Security deposits were another nightmare.

At 429 Parkdale, the security deposit was $1,000 for Arena. To ensure that Arena and his two roommates got back the entire deposit, they steamed the carpets and thoroughly cleaned the kitchen and bathroom.

“Two months after moving out, we got a $200 bill from Greenleaf saying that we didn’t clean anything,” Arena said. “That’s on top of the $1,000 security deposit that we’ll never see.”

Swiezy said that a “majority” of tenants get their security back.

Arena disagreed.

“They’re just stealing from me,” he said. “That’s how I look at them taking my whole security deposits – they’re robbing me.”

Swiezy said that Greenleaf handles security deposits for all of its apartments in a universal way. Tenants are given a move-in sheet and are asked to mark the condition of the apartment when they take possession. Once the tenants move out, Greenleaf then inspects the apartment’s condition and compares it to the move-in sheet.

“It’s not like we just go in and say, “You owe $900 because we don’t like the way you left the apartment,’” Swiezy said. “If someone doesn’t take the responsibility of filling out the sheet completely, then there’s room for misinterpretation.”

Arena was one of five of former tenants of Greenleaf apartments to reach out to The Record for this story, but was the only one currently enrolled at Buffalo State – none had positive reviews.

Swiezy was unhappy with what he called “selective reporting” by the Investigative Post. Swiezy said that he sent the Investigative Post a list of over 20 contractors that Greenleaf is currently doing business with, and a list of 25 to 30 long-term tenants of Greenleaf apartments. Only one contractor and one tenant were used in the story.

“He focused on that negative subset,” Swiezy said of Telvock. “If someone is not happy, he or she is really quick to criticize,” Swiezy said,” but who is going to write a positive Yelp review about how the good the move out went?

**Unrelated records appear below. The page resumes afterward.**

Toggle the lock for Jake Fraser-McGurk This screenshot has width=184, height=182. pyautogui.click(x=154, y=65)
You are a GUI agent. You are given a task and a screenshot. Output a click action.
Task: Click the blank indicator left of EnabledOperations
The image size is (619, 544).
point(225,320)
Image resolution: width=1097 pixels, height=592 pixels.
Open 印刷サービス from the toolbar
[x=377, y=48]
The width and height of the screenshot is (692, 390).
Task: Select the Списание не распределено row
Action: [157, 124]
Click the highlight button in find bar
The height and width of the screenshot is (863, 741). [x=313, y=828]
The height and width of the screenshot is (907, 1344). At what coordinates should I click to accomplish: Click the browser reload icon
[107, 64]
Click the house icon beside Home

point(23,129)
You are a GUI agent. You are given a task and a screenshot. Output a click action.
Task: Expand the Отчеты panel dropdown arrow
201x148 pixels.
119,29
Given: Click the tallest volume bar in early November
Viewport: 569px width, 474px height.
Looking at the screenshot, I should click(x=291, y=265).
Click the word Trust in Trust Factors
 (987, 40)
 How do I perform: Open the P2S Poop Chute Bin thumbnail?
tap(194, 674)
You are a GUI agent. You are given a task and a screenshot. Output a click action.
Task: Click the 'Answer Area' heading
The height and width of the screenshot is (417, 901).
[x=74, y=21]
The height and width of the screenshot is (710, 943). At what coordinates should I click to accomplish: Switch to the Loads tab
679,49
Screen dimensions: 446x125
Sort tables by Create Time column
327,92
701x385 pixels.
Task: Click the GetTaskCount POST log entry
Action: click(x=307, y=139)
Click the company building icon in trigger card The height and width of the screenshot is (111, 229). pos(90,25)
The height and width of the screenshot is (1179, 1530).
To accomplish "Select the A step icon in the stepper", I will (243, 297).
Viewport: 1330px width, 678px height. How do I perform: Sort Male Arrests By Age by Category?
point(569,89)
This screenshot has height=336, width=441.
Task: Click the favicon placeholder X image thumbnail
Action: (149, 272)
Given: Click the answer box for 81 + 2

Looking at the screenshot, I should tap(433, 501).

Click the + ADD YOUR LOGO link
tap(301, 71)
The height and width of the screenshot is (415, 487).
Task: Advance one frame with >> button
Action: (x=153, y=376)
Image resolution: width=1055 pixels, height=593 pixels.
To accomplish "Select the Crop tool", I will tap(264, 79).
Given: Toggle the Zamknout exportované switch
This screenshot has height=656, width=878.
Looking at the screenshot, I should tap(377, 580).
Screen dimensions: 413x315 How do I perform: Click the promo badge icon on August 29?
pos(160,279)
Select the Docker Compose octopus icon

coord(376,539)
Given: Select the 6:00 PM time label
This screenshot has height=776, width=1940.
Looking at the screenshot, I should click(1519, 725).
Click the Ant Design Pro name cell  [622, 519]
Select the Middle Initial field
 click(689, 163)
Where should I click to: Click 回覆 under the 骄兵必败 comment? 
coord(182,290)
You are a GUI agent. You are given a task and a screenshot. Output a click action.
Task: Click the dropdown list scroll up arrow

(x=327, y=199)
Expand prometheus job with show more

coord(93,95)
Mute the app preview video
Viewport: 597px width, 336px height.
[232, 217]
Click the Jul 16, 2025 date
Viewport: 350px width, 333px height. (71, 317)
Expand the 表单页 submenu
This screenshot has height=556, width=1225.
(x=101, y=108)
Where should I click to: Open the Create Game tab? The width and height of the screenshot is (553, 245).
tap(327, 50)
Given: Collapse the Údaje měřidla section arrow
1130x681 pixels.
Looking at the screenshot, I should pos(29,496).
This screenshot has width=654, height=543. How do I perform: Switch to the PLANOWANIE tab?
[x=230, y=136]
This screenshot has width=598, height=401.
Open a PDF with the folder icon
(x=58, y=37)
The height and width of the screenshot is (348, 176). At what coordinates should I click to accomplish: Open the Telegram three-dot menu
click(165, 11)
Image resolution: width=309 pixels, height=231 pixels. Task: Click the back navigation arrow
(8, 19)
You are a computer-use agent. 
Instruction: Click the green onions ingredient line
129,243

Nobody is going to take the time to do that.”

Unlike much of Swiezy’s off-campus apartments, Greenleaf has hired consultants to oversee the project, as well as an expert on student housing to manage it.

“It’s not like they’re going to do it with their current staffing,” LeVine said.

The City of Buffalo Planning Board approved Greenleaf’s student housing project and Common Council approved the rezoning of the property. Greenleaf has also secured over $20 million in term sheets from multiple banks for the project.

Swiezy estimates to break ground in late March and finish the project in June of 2017.

Swiezy is confident the project will revitalize Grant Street and be a key addition to the Buffalo State campus despite the widespread criticism.

“Our reputation is getting beaten up because we bought these houses that nobody wanted,” Swiezy said. “Four or five years ago nobody wanted to even walk down Grant Street. There were criminals, there were drug dealers, there was prostitution, there were shootings and muggings.

“We knocked down a majority of these homes and cleaned them up. If people would just give us a chance, I think they’ll see that this project is going to be transformational for the area.”